Problems and tasks –
A – In the podcast review of "Jesus and the Land," why does the host say he already knows what to expect of Burge's views on modern day Israel? Answer in one to three sentences.
B – Carry on the podcast review of "Jesus and the Land" from its last sentence, keeping the host's voice and manner.

Given text –
It’s a nightmare that never ends. A nightmare of rape, murder, of unspeakable evil to the young, to the old, to pregnant women and babies. A nightmare that is all too real. What does the Bible say about the Israel-Palestine conflict? Or more specifically, what does the New Testament say about the Christian’s posture towards the Holy Land?
Hi, my name is Terence and I’m your host for Reading and Readers, a podcast where I review Christian books for you. Today I review “Jesus and the Land: The New Testament Challenge to ‘Holy Land’ Theology” by Gary M. Burge. 168 pages, published by Baker Academic in April 2010. Available in Amazon Kindle for USD15.99 and was USD3.99 last month, December, in Logos.
Theologian Writing on the Land
Burge is a New Testament scholar who has written, amongst many of his works, extensive commentaries on the Gospel of John and the Epistles of John. I have reviewed his commentary on the Letters of John from the NIV Application Commentary series. So from there I know what to expect of his views on modern day Israel. If you don’t know them, you will certainly know them by the end this review.

Entries supplied –
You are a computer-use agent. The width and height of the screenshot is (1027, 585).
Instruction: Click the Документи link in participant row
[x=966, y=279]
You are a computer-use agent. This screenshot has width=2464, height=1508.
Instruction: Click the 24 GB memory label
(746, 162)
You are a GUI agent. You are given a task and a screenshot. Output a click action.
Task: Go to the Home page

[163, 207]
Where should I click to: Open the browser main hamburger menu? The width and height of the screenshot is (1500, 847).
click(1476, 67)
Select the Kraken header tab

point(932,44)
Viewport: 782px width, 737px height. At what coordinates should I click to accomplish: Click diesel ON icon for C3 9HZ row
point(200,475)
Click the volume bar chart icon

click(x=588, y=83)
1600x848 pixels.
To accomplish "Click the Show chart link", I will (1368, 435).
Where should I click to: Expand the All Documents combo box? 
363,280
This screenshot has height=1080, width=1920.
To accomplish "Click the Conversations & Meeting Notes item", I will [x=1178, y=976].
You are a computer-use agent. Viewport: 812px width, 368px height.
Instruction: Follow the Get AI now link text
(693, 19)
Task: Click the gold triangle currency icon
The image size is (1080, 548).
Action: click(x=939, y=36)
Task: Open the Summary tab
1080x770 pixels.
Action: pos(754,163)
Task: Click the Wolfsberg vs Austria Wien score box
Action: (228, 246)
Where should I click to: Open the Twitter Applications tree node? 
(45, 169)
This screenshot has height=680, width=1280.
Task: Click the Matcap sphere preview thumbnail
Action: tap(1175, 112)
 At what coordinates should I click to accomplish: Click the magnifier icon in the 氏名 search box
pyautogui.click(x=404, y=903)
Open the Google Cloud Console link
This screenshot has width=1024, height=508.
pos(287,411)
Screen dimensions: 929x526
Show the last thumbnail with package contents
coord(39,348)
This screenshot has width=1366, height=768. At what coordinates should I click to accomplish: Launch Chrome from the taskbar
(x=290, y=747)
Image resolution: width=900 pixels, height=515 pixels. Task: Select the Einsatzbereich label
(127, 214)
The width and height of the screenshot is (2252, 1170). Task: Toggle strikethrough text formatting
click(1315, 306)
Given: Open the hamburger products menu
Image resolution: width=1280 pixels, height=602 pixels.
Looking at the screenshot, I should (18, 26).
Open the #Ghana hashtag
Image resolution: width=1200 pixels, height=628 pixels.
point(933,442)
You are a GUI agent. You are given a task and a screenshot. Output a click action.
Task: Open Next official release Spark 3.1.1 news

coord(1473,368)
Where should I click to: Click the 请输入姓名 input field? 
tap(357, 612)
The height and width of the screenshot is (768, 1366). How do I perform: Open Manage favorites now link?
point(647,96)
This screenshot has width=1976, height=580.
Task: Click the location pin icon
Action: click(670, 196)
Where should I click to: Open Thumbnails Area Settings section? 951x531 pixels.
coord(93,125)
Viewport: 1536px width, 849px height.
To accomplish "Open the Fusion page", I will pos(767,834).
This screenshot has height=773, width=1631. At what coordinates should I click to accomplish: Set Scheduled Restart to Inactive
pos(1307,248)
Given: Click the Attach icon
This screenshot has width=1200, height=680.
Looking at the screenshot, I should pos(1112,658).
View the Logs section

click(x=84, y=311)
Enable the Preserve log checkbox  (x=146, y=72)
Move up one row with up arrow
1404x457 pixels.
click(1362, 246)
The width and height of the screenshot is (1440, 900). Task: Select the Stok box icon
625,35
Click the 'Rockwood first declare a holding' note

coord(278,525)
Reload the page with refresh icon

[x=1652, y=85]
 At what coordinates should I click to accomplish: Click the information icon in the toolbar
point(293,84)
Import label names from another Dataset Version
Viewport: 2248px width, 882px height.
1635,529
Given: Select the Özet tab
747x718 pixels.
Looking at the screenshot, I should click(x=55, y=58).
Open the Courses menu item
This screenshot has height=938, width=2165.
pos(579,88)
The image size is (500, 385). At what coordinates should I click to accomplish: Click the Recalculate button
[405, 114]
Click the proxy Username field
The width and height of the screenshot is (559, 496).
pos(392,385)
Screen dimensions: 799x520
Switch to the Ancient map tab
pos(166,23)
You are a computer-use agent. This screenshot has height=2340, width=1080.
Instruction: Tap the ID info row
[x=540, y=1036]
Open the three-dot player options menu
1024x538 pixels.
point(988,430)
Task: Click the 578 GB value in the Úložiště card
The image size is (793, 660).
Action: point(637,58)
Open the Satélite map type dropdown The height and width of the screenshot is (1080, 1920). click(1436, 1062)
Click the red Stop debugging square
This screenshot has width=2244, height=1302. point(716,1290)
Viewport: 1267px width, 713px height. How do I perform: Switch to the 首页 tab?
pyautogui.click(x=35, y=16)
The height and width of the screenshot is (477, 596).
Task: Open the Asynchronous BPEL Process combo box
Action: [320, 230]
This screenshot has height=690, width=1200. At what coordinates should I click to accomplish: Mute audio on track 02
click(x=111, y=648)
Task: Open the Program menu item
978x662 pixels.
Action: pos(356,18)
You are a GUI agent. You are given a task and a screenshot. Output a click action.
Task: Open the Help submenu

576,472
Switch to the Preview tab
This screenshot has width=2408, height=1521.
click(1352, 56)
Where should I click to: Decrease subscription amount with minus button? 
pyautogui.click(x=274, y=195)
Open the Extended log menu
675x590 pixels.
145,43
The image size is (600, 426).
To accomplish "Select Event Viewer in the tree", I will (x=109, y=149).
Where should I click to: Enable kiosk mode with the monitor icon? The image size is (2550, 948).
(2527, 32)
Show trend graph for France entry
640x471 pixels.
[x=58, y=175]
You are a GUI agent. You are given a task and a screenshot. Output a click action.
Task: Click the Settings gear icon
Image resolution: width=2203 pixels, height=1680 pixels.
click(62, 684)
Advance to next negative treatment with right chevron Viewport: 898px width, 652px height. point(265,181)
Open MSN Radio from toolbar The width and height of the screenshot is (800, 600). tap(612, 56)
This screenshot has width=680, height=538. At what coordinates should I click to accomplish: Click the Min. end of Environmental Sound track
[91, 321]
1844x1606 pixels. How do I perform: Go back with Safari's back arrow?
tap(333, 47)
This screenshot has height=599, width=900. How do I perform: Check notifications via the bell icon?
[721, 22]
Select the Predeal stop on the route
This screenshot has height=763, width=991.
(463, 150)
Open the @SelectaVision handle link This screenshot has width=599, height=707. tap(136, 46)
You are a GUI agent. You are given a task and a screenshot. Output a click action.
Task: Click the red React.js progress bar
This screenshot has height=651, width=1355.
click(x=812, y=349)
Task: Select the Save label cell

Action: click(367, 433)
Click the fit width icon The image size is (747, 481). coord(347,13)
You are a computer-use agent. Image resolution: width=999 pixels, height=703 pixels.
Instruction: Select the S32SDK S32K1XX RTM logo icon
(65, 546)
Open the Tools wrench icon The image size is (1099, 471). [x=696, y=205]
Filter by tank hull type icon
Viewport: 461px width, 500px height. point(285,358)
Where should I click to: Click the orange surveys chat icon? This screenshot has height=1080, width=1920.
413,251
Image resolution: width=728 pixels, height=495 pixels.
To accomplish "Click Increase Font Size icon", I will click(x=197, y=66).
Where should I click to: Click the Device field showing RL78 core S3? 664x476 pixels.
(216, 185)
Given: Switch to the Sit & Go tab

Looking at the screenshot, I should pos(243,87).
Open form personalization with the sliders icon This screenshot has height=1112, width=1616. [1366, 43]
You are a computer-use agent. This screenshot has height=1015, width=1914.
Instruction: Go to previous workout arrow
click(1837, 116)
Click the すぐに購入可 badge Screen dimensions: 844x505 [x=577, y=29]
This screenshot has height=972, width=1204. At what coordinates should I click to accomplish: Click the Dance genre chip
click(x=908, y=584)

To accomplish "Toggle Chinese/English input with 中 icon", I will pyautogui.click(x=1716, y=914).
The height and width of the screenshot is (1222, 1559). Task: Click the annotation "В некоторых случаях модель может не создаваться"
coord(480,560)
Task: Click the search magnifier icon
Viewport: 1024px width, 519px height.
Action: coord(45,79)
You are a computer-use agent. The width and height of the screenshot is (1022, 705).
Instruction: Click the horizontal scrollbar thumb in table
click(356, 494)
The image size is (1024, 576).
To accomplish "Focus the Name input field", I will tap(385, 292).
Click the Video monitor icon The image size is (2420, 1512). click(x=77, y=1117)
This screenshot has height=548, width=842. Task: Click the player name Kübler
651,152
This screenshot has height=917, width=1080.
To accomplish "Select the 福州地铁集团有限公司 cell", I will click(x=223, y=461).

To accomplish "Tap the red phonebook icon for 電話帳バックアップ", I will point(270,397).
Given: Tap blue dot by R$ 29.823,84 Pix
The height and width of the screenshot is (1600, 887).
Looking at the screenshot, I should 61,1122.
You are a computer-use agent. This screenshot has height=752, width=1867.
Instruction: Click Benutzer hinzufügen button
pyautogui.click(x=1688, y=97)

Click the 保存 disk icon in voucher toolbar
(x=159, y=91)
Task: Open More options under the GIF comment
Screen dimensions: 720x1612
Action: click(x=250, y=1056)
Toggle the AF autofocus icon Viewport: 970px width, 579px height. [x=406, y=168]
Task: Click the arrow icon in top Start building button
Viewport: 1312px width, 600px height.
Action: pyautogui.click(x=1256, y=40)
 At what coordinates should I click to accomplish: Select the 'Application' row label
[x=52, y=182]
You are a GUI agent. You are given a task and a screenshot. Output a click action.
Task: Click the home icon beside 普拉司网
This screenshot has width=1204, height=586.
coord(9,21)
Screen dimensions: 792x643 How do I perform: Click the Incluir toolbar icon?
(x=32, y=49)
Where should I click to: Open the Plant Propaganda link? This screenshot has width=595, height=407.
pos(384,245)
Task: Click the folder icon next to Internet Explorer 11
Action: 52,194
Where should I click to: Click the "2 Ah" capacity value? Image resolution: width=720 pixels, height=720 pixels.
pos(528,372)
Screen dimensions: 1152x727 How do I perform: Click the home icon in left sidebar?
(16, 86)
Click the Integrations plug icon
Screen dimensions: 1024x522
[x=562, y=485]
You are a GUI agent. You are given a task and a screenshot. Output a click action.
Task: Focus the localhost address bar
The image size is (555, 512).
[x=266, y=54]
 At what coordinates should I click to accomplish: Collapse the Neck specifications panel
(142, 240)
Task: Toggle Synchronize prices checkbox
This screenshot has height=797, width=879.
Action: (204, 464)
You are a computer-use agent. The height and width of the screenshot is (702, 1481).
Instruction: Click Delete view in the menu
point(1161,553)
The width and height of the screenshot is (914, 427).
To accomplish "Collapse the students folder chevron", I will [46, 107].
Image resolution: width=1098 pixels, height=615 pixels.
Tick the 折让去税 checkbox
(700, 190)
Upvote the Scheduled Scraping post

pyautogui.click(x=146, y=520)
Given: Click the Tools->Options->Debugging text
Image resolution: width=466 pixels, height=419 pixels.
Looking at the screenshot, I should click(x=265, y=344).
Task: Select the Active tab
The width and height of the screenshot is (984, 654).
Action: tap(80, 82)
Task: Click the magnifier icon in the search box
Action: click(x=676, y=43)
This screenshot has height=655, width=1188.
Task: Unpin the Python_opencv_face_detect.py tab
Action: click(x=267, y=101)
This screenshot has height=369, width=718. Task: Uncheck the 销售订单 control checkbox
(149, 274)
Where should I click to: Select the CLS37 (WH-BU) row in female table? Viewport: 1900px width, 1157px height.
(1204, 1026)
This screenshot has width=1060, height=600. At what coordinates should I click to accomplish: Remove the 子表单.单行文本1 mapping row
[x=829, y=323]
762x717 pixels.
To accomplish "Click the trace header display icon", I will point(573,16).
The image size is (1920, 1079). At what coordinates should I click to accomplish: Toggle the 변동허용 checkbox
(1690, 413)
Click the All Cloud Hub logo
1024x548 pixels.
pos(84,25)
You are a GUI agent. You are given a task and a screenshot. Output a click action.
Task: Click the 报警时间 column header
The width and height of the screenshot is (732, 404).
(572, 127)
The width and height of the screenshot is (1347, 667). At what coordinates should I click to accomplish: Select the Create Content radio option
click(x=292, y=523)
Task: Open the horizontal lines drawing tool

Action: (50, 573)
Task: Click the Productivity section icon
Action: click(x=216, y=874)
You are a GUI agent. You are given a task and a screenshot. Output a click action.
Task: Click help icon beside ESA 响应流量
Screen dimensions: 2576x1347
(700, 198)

Answer set –
A – The host has already reviewed Burge's commentary on the Letters of John from the NIV Application Commentary series. From that earlier review, he knows what Burge thinks about modern day Israel.

B –
This book was published in 2010, but it might as well have been published today. The conflict in Israel-Palestine is still ongoing. The Jewish people and the Palestinians are still making exclusive claims to the land.
In his introduction, Burge writes:
This book asks how Christians should understand these competing land claims. Given our theological framework, what is the relationship between land and theology in the New Testament? What did Jesus and the New Testament writers think about the territorial claims of ancient Israel? Did they retain the view of the sanctity of Jerusalem and its Temple? Were they rethinking the relationship between faith and locale? Or were they confident that a sacred place was still to be held for believers?
Old Testament in Brief
Burge starts the book, in the Old Testament, in the time when God promises Abraham, “To your descendants I give this land…” This land, this promise, Burge charts the relationship of the children of Abraham to the land, from the Promise to the Conquest, from the Warning of Exile to the Return from Exile.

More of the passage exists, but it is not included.